## The records

#####

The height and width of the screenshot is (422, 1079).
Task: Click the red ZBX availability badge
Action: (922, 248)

#####

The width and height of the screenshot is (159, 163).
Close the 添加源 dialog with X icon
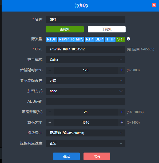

#####

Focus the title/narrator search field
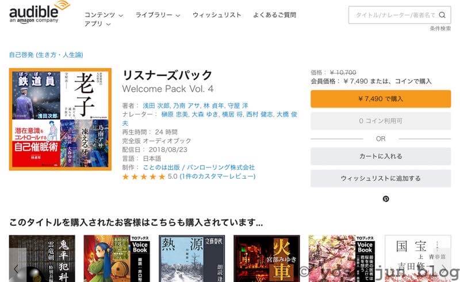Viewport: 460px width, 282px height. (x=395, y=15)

#####

## Work required
Write down, word for word, the lines above from the one containing "The width and" through the one containing "Close the 添加源 dialog with X icon", both ends included.

## Written answer
The width and height of the screenshot is (159, 163).
Close the 添加源 dialog with X icon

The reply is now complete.